● PROBLEM DESCRIPTION: Copy the items below, swapping every occurrence of "Where should I click to" for "Where do I click to" and changing nothing else.

● DATA LISTING:
__________________________________________________
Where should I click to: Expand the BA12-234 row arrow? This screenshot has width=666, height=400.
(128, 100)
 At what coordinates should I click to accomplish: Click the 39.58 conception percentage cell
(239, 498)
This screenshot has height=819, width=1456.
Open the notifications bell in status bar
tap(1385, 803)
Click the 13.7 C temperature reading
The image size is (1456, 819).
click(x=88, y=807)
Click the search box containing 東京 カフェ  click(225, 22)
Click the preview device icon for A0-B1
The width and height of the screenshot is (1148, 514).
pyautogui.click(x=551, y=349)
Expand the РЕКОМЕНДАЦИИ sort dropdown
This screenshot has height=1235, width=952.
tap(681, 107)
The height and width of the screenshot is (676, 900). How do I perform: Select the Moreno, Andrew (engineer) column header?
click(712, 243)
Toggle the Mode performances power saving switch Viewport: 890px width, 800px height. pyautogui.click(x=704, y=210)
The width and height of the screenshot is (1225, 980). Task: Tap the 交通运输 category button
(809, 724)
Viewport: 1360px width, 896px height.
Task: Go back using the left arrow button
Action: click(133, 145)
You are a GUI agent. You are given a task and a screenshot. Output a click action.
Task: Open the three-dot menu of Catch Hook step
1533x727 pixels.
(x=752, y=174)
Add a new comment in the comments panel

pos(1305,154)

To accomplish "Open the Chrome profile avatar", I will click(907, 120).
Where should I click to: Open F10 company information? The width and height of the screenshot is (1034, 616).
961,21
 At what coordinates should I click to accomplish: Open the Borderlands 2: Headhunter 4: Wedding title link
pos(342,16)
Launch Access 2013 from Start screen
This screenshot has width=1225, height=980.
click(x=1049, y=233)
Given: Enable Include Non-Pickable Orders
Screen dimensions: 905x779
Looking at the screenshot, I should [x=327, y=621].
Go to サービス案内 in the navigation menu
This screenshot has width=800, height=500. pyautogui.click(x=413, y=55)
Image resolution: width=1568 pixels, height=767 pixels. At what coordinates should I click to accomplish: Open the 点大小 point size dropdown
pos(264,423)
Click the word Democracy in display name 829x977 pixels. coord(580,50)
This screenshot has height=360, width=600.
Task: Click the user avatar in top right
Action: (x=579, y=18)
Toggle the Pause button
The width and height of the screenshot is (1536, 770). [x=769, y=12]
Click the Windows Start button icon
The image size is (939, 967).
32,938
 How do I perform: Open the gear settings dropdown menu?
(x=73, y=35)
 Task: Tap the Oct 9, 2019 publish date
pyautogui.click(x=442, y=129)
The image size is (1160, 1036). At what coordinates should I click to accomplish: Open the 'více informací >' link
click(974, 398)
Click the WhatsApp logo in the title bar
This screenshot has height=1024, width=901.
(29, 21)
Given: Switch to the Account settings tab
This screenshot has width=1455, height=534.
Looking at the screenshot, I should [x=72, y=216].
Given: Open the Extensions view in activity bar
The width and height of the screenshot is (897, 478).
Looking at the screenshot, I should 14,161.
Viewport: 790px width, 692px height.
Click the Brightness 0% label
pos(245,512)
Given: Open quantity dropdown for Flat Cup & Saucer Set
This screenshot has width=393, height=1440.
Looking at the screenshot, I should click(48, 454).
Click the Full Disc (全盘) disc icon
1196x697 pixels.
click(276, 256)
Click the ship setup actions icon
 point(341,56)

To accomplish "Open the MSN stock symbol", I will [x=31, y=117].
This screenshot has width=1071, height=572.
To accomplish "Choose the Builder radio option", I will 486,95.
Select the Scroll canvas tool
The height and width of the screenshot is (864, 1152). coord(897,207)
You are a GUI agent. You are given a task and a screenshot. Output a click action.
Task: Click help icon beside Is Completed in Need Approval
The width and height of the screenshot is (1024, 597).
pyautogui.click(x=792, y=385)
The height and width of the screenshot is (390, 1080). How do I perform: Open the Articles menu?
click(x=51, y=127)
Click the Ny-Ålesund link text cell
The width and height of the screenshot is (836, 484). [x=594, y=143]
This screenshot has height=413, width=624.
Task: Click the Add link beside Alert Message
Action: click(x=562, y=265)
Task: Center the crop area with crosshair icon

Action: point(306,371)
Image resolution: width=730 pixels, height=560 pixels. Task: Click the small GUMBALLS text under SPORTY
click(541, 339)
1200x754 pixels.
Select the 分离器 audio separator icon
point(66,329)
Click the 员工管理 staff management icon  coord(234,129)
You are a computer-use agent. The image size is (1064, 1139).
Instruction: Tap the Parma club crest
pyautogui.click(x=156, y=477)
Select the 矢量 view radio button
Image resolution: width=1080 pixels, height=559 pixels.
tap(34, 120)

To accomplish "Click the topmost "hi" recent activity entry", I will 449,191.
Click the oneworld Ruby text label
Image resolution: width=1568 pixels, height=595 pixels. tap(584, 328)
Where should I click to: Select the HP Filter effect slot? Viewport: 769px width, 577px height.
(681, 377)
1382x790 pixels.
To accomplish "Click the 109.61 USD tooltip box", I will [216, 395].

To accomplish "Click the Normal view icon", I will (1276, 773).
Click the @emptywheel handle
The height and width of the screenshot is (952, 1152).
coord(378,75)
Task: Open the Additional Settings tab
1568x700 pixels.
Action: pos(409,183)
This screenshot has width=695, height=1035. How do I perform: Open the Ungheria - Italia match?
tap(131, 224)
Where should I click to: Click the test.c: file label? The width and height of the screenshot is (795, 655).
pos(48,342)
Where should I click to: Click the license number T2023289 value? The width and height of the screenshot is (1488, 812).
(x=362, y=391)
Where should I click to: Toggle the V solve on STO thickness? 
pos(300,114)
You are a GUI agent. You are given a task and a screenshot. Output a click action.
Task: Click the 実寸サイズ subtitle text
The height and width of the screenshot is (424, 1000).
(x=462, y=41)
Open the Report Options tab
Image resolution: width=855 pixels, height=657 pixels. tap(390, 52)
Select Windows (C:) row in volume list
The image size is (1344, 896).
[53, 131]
__________________________________________________
● EXPECTED ANSWER:
Where do I click to: Expand the BA12-234 row arrow? This screenshot has width=666, height=400.
(128, 100)
 At what coordinates should I click to accomplish: Click the 39.58 conception percentage cell
(239, 498)
This screenshot has height=819, width=1456.
Open the notifications bell in status bar
tap(1385, 803)
Click the 13.7 C temperature reading
The image size is (1456, 819).
click(x=88, y=807)
Click the search box containing 東京 カフェ  click(225, 22)
Click the preview device icon for A0-B1
The width and height of the screenshot is (1148, 514).
pyautogui.click(x=551, y=349)
Expand the РЕКОМЕНДАЦИИ sort dropdown
This screenshot has height=1235, width=952.
tap(681, 107)
The height and width of the screenshot is (676, 900). How do I perform: Select the Moreno, Andrew (engineer) column header?
click(712, 243)
Toggle the Mode performances power saving switch Viewport: 890px width, 800px height. pyautogui.click(x=704, y=210)
The width and height of the screenshot is (1225, 980). Task: Tap the 交通运输 category button
(809, 724)
Viewport: 1360px width, 896px height.
Task: Go back using the left arrow button
Action: click(133, 145)
You are a GUI agent. You are given a task and a screenshot. Output a click action.
Task: Open the three-dot menu of Catch Hook step
1533x727 pixels.
(x=752, y=174)
Add a new comment in the comments panel

pos(1305,154)

To accomplish "Open the Chrome profile avatar", I will click(907, 120).
Where do I click to: Open F10 company information? The width and height of the screenshot is (1034, 616).
961,21
 At what coordinates should I click to accomplish: Open the Borderlands 2: Headhunter 4: Wedding title link
pos(342,16)
Launch Access 2013 from Start screen
This screenshot has width=1225, height=980.
click(x=1049, y=233)
Given: Enable Include Non-Pickable Orders
Screen dimensions: 905x779
Looking at the screenshot, I should [x=327, y=621].
Go to サービス案内 in the navigation menu
This screenshot has width=800, height=500. pyautogui.click(x=413, y=55)
Image resolution: width=1568 pixels, height=767 pixels. At what coordinates should I click to accomplish: Open the 点大小 point size dropdown
pos(264,423)
Click the word Democracy in display name 829x977 pixels. coord(580,50)
This screenshot has height=360, width=600.
Task: Click the user avatar in top right
Action: (x=579, y=18)
Toggle the Pause button
The width and height of the screenshot is (1536, 770). [x=769, y=12]
Click the Windows Start button icon
The image size is (939, 967).
32,938
 How do I perform: Open the gear settings dropdown menu?
(x=73, y=35)
 Task: Tap the Oct 9, 2019 publish date
pyautogui.click(x=442, y=129)
The image size is (1160, 1036). At what coordinates should I click to accomplish: Open the 'více informací >' link
click(974, 398)
Click the WhatsApp logo in the title bar
This screenshot has height=1024, width=901.
(29, 21)
Given: Switch to the Account settings tab
This screenshot has width=1455, height=534.
Looking at the screenshot, I should [x=72, y=216].
Given: Open the Extensions view in activity bar
The width and height of the screenshot is (897, 478).
Looking at the screenshot, I should 14,161.
Viewport: 790px width, 692px height.
Click the Brightness 0% label
pos(245,512)
Given: Open quantity dropdown for Flat Cup & Saucer Set
This screenshot has width=393, height=1440.
Looking at the screenshot, I should click(48, 454).
Click the Full Disc (全盘) disc icon
1196x697 pixels.
click(276, 256)
Click the ship setup actions icon
 point(341,56)

To accomplish "Open the MSN stock symbol", I will [x=31, y=117].
This screenshot has width=1071, height=572.
To accomplish "Choose the Builder radio option", I will 486,95.
Select the Scroll canvas tool
The height and width of the screenshot is (864, 1152). coord(897,207)
You are a GUI agent. You are given a task and a screenshot. Output a click action.
Task: Click help icon beside Is Completed in Need Approval
The width and height of the screenshot is (1024, 597).
pyautogui.click(x=792, y=385)
The height and width of the screenshot is (390, 1080). How do I perform: Open the Articles menu?
click(x=51, y=127)
Click the Ny-Ålesund link text cell
The width and height of the screenshot is (836, 484). [x=594, y=143]
This screenshot has height=413, width=624.
Task: Click the Add link beside Alert Message
Action: click(x=562, y=265)
Task: Center the crop area with crosshair icon

Action: point(306,371)
Image resolution: width=730 pixels, height=560 pixels. Task: Click the small GUMBALLS text under SPORTY
click(541, 339)
1200x754 pixels.
Select the 分离器 audio separator icon
point(66,329)
Click the 员工管理 staff management icon  coord(234,129)
You are a computer-use agent. The image size is (1064, 1139).
Instruction: Tap the Parma club crest
pyautogui.click(x=156, y=477)
Select the 矢量 view radio button
Image resolution: width=1080 pixels, height=559 pixels.
tap(34, 120)

To accomplish "Click the topmost "hi" recent activity entry", I will 449,191.
Click the oneworld Ruby text label
Image resolution: width=1568 pixels, height=595 pixels. tap(584, 328)
Where do I click to: Select the HP Filter effect slot? Viewport: 769px width, 577px height.
(681, 377)
1382x790 pixels.
To accomplish "Click the 109.61 USD tooltip box", I will [216, 395].

To accomplish "Click the Normal view icon", I will (1276, 773).
Click the @emptywheel handle
The height and width of the screenshot is (952, 1152).
coord(378,75)
Task: Open the Additional Settings tab
1568x700 pixels.
Action: pos(409,183)
This screenshot has width=695, height=1035. How do I perform: Open the Ungheria - Italia match?
tap(131, 224)
Where do I click to: Click the test.c: file label? The width and height of the screenshot is (795, 655).
pos(48,342)
Where do I click to: Click the license number T2023289 value? The width and height of the screenshot is (1488, 812).
(x=362, y=391)
Where do I click to: Toggle the V solve on STO thickness? 
pos(300,114)
You are a GUI agent. You are given a task and a screenshot. Output a click action.
Task: Click the 実寸サイズ subtitle text
The height and width of the screenshot is (424, 1000).
(x=462, y=41)
Open the Report Options tab
Image resolution: width=855 pixels, height=657 pixels. tap(390, 52)
Select Windows (C:) row in volume list
The image size is (1344, 896).
[53, 131]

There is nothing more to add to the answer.